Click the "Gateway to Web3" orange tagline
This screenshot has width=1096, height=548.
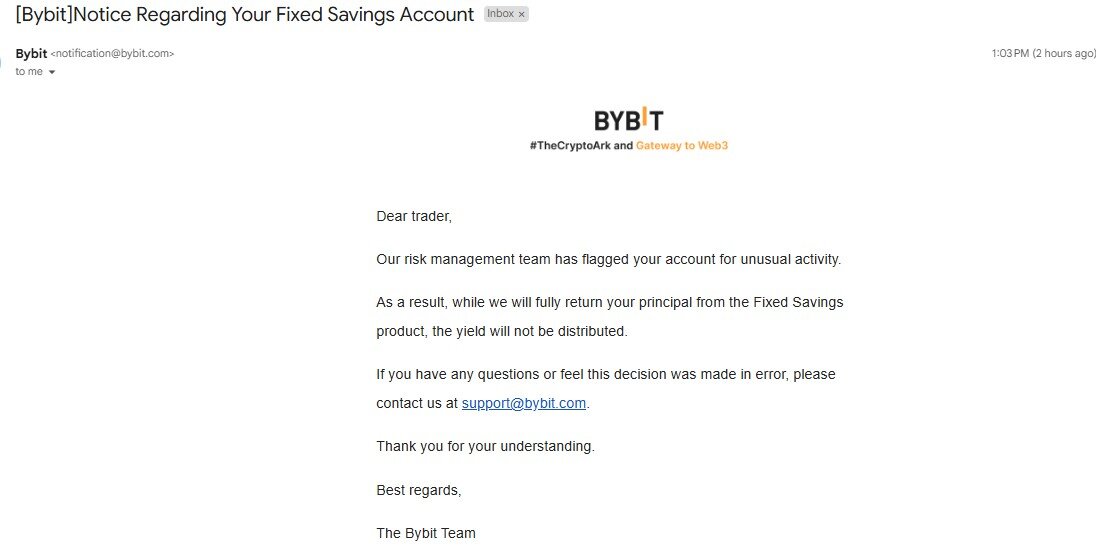click(x=682, y=146)
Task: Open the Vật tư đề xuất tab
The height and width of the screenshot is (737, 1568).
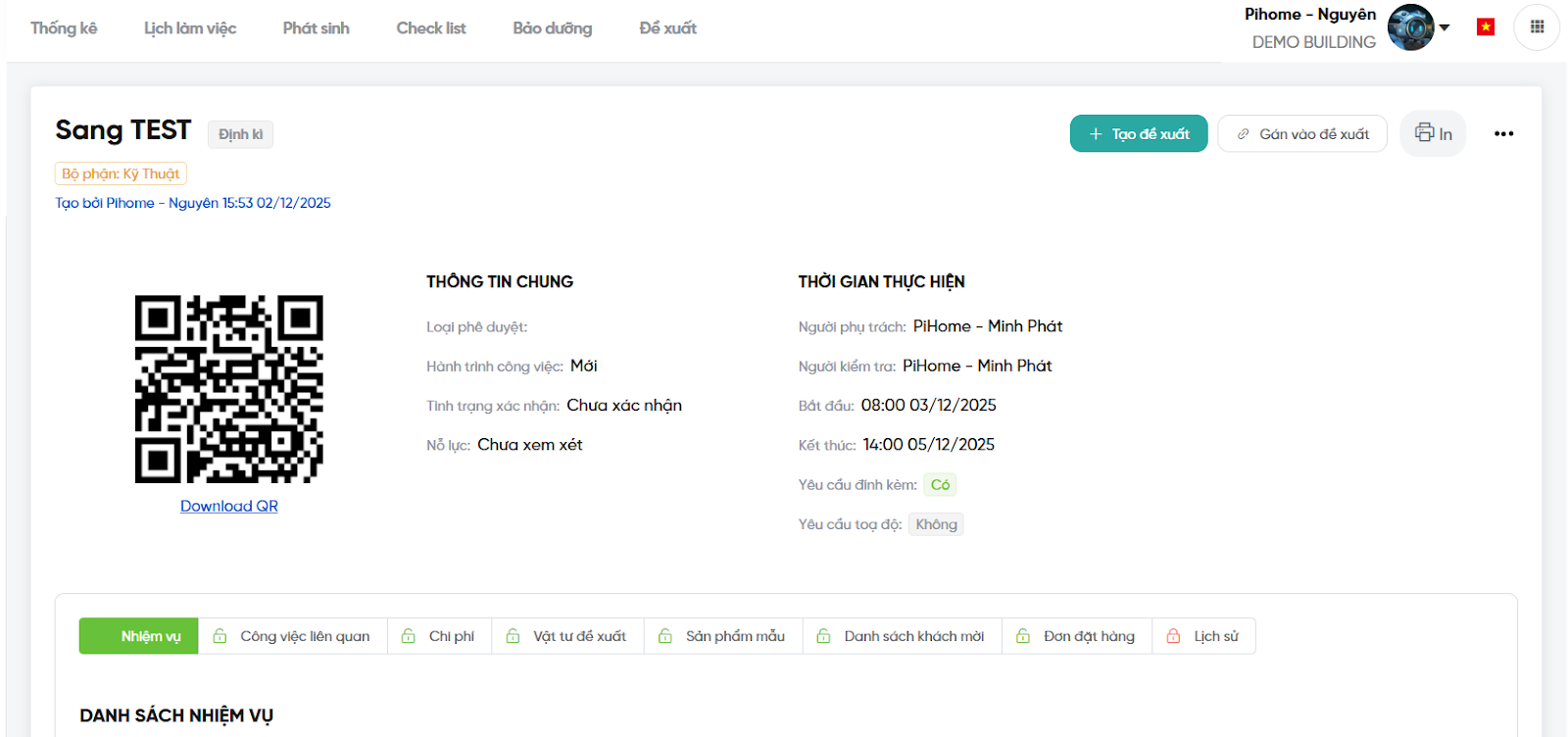Action: [579, 636]
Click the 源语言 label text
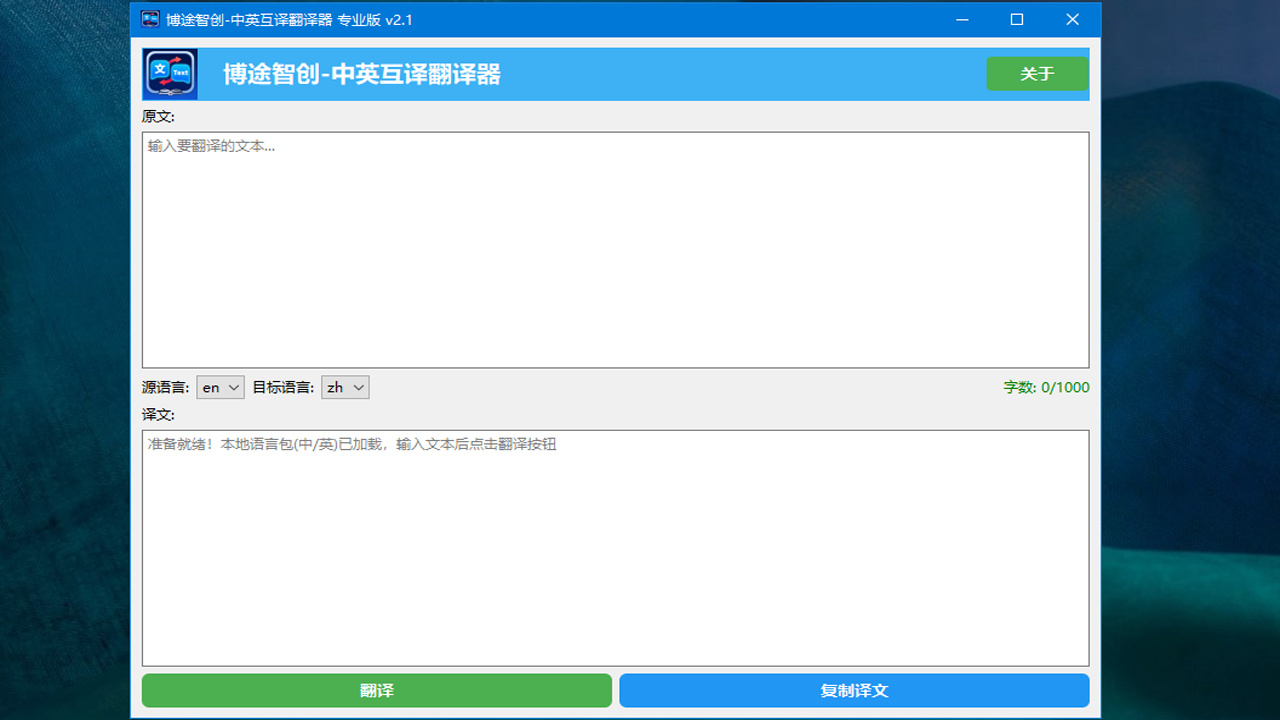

● **GOAL OF THE EXERCISE**
Could you write out all the records exactly, without the pictures?

● **ANSWER TO THIS PROBLEM**
Click the "Gateway to Web3" orange tagline
This screenshot has width=1096, height=548.
click(x=682, y=146)
Task: Open the Vật tư đề xuất tab
The height and width of the screenshot is (737, 1568).
Action: [579, 636]
Click the 源语言 label text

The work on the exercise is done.